* _OBJECTIVE_
Copy the entries below word for word, from the line containing "This screenshot has" through the line containing "pyautogui.click(x=30, y=58)", including both of those lines and nothing else.

* _TASK MATERIAL_
— START —
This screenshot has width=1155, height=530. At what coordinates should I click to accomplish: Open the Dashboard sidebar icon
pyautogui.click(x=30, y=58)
— END —
— START —
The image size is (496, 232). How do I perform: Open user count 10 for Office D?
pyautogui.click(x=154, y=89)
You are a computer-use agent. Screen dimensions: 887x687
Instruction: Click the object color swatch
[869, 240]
— END —
* _EXERCISE OUTPUT_
This screenshot has width=1155, height=530. At what coordinates should I click to accomplish: Open the Dashboard sidebar icon
pyautogui.click(x=30, y=58)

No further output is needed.